### ABOUT THIS EXERCISE:
Transcribe every line from the one containing "The height and" through the end of the records below, exactly, but not the pictures.

### GIVEN DATA:
——————————

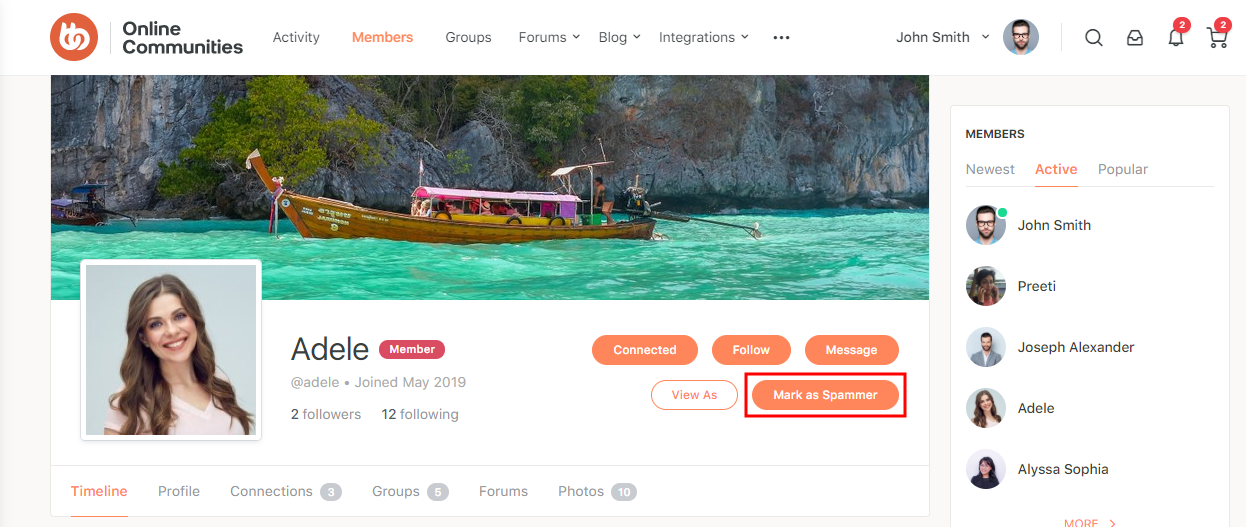This screenshot has width=1246, height=527.
Task: Switch to the Popular members tab
Action: click(x=1123, y=169)
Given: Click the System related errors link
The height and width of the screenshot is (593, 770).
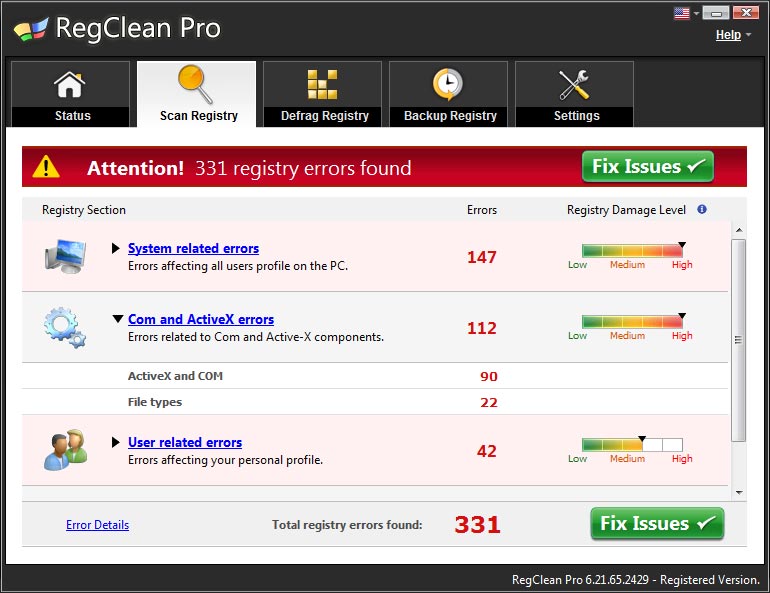Looking at the screenshot, I should [193, 249].
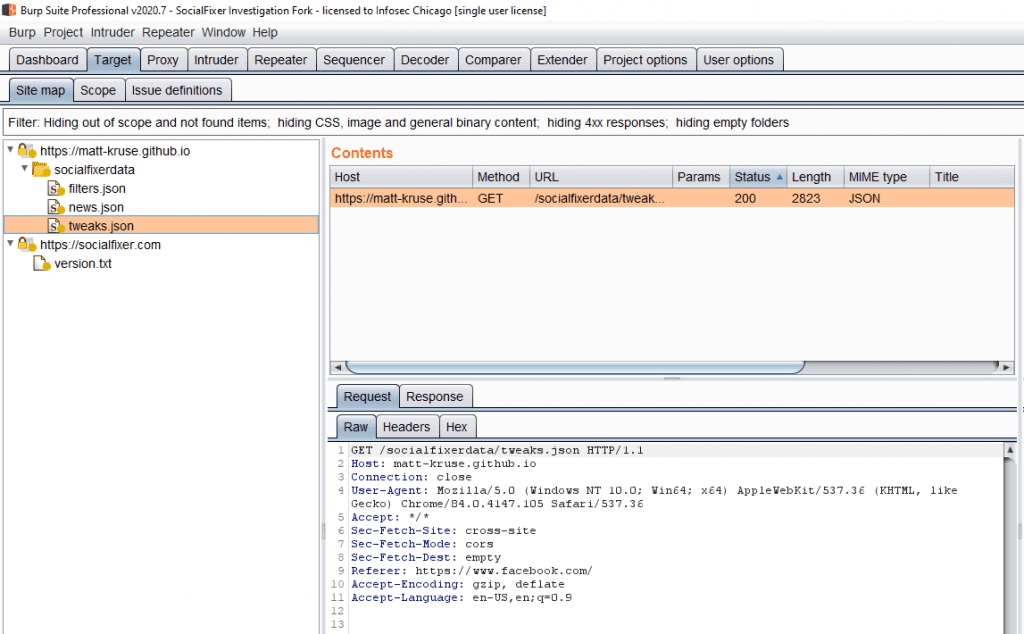Collapse the socialfixer.com tree node
The width and height of the screenshot is (1024, 634).
[9, 244]
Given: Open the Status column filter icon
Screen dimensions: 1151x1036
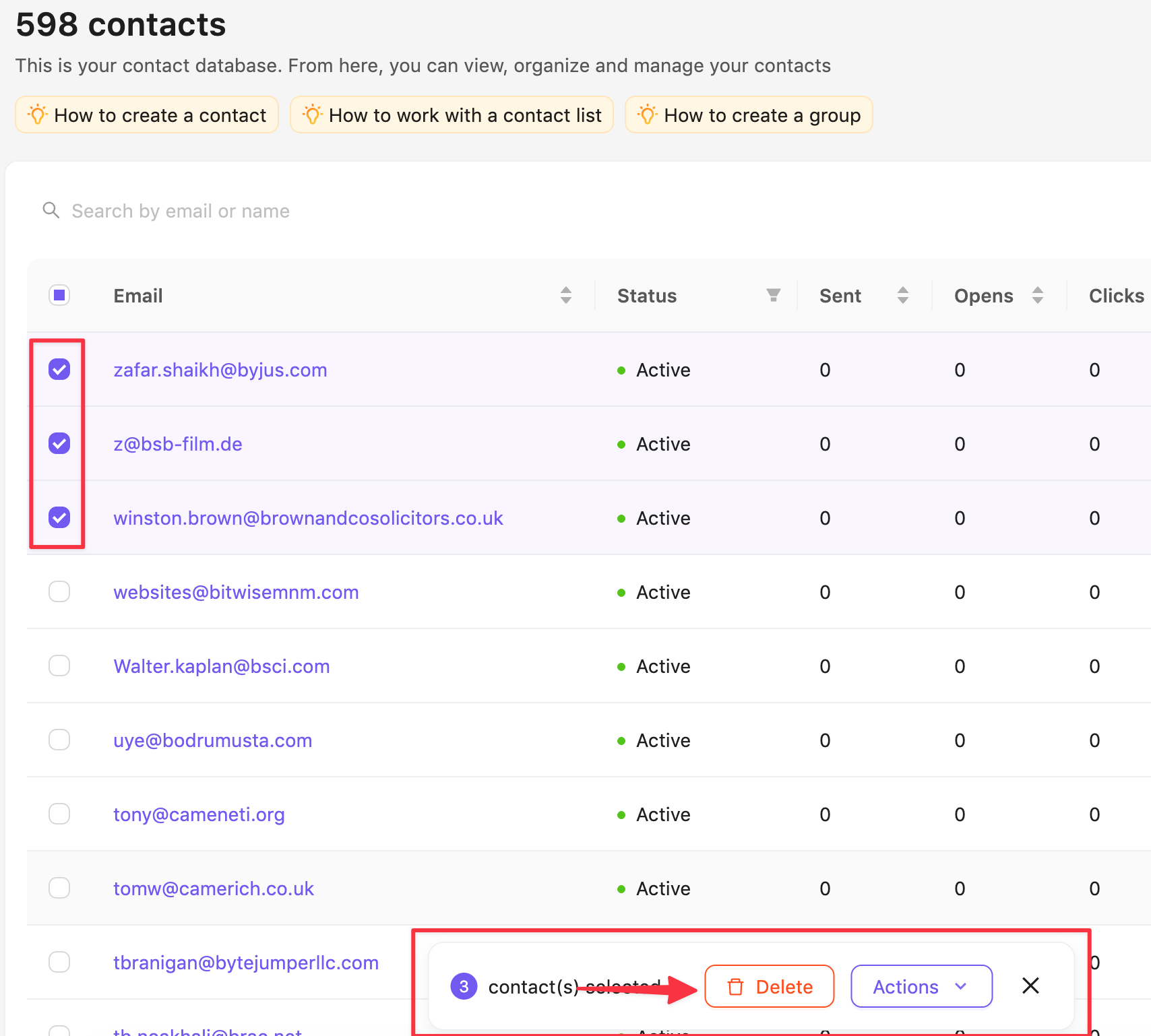Looking at the screenshot, I should (x=773, y=295).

——————————

### SOLUTION BELOW:
The height and width of the screenshot is (593, 770).
Looking at the screenshot, I should [193, 249].
Collapse the socialfixer.com tree node
The width and height of the screenshot is (1024, 634).
[9, 244]
Given: Open the Status column filter icon
Screen dimensions: 1151x1036
Looking at the screenshot, I should (x=773, y=295).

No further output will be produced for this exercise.